Entscheidungsart: Zurückweisung mangels erheblicher Rechtsfrage

 

Spruch:

Die Revision der klagenden Partei wird zurückgewiesen.

Der Revision der beklagten Partei wird Folge gegeben. Die angefochtene Entscheidung wird dahin abgeändert, dass das klagsabweisende Urteil des Erstgerichts zur Gänze wiederhergestellt wird.

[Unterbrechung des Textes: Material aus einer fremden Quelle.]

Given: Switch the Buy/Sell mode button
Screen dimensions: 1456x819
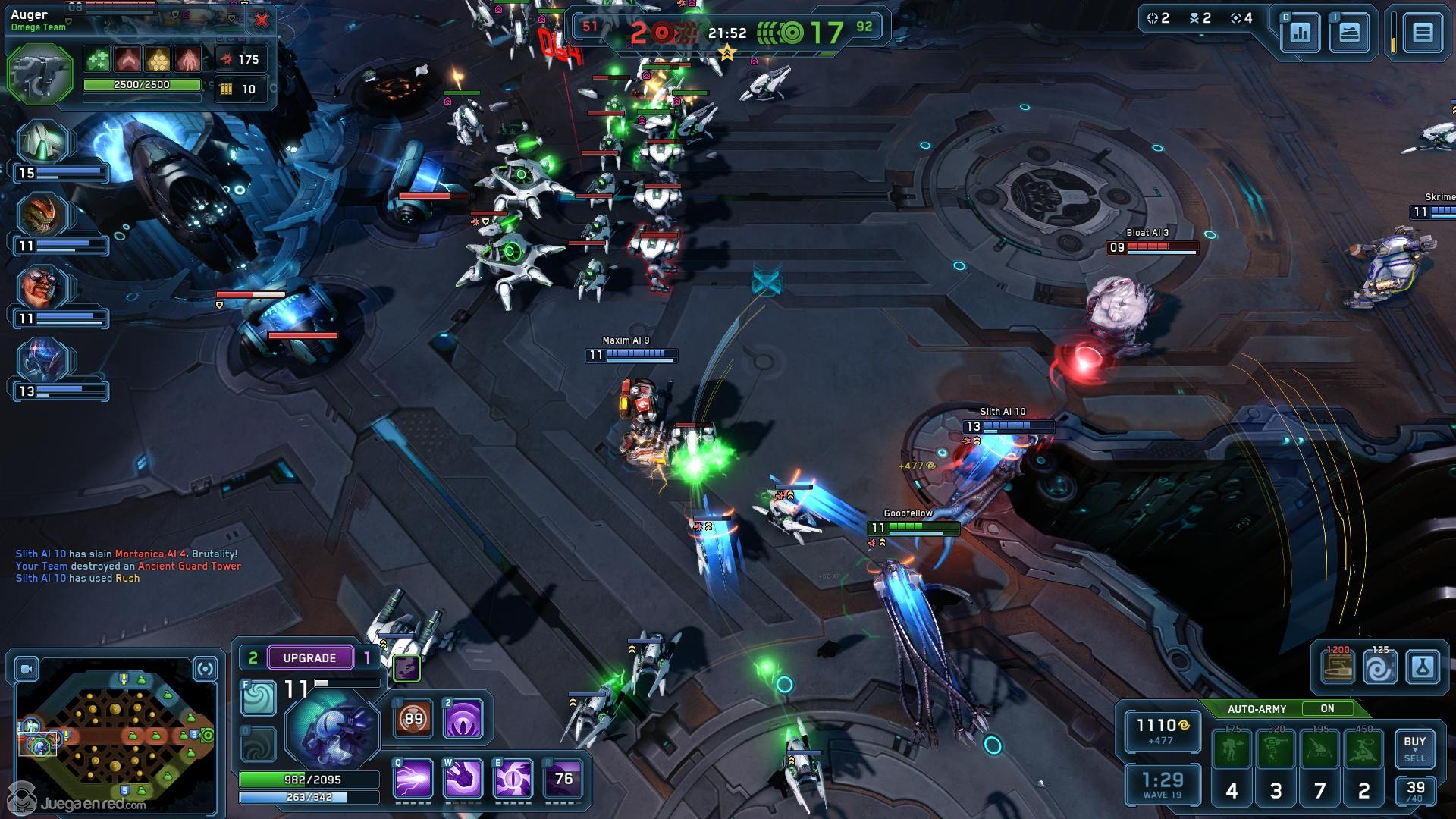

Die klagende Partei ist schuldig, der beklagten Partei die mit 4.742,98 EUR (darin 536,16 EUR USt und 1.526 EUR Gerichtsgebühren) bestimmten Kosten des Rechtsmittelverfahrens binnen 14 Tagen zu ersetzen.

 

Begründung

und

Entscheidungsgründe:

[1] Der Kläger kaufte am 27. 2. 2015 bei der beklagten (weder mit der Fahrzeugherstellerin noch mit der V* AG gesellschaftsrechtlich verbundenen) Fahrzeughändlerin um 25.490 EUR einen Personenkraftwagen der Marke A*, in dem ein Dieselmotor der Type EA 189 verbaut war. Das Fahrzeug fällt unstrittig in den Anwendungsbereich der VO (EG) Nr 715/2007 des Europäischen Parlaments und des Rates vom 20. 6. 2007 über die Typgenehmigung von Kraftfahrzeugen hinsichtlich der Emissionen von leichten Personenkraftwagen und Nutzfahrzeugen (Euro 5 und Euro 6) und über den Zugang zu Reparatur- und Wartungsinformationen für Fahrzeuge (ABl L 171/1 vom 29. 6. 2007; künftig: VO 715/2007/EG ).

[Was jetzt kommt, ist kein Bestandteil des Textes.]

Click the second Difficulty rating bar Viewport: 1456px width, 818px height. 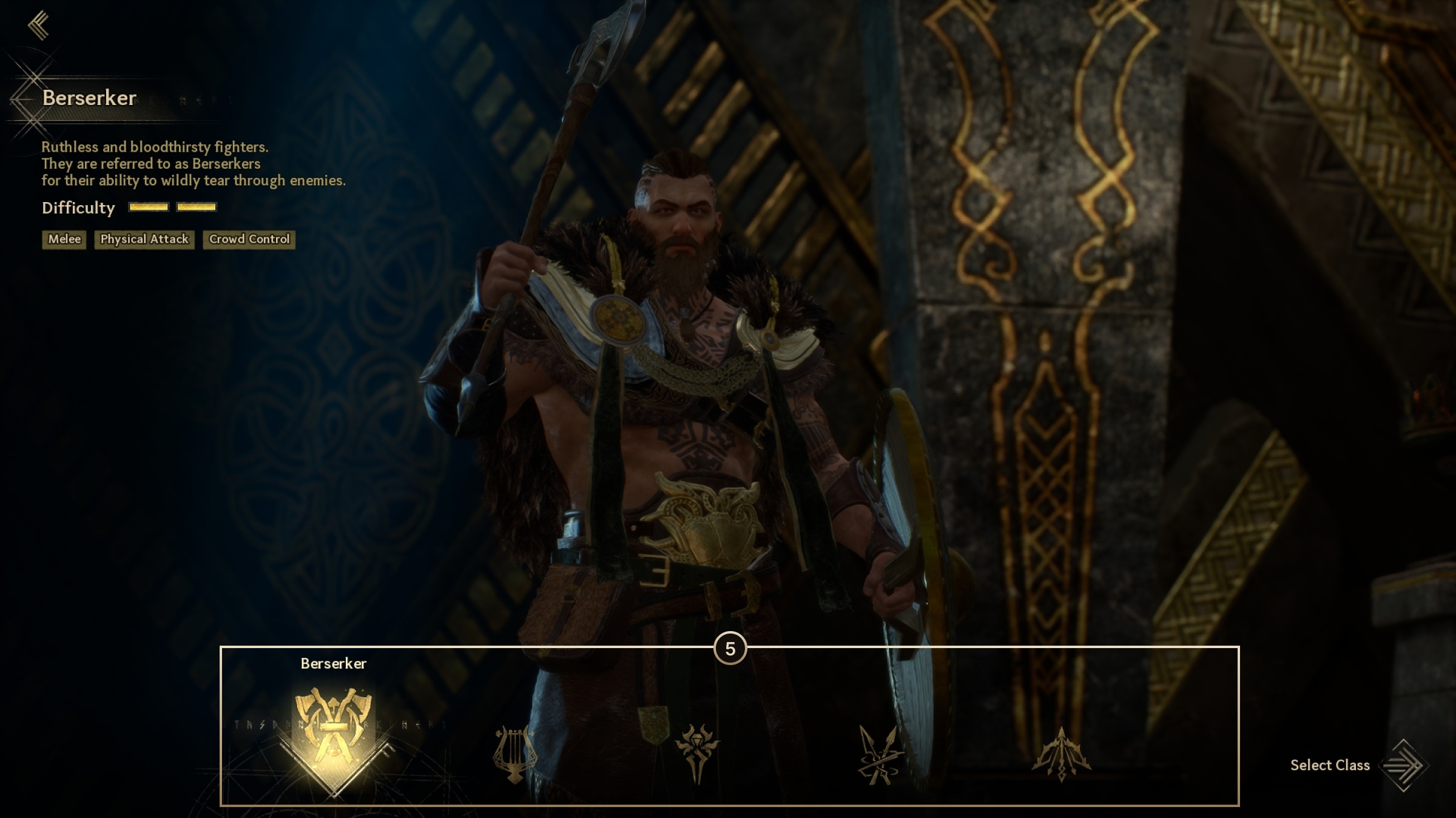click(195, 208)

[2] Im Zeitpunkt des Fahrzeugkaufs waren Abgaswerte oder Stickoxide für den Kläger kein Thema, und wussten die Beklagte und ihre Geschäftsführer nichts von der „Umschaltlogik“; von der „Abgasproblematik“ erfuhren sie erst aus Medienberichten im Herbst 2015.

[3] Im März 2017 wurde am Fahrzeug ein Software‑Update durchgeführt, das mit einem „Thermofenster“ versehen ist, und von dessen genauer Wirkungsweise die Beklagte nichts wusste, ihr war aber „die grundsätzliche Problematik eines „Thermofensters“ bekannt.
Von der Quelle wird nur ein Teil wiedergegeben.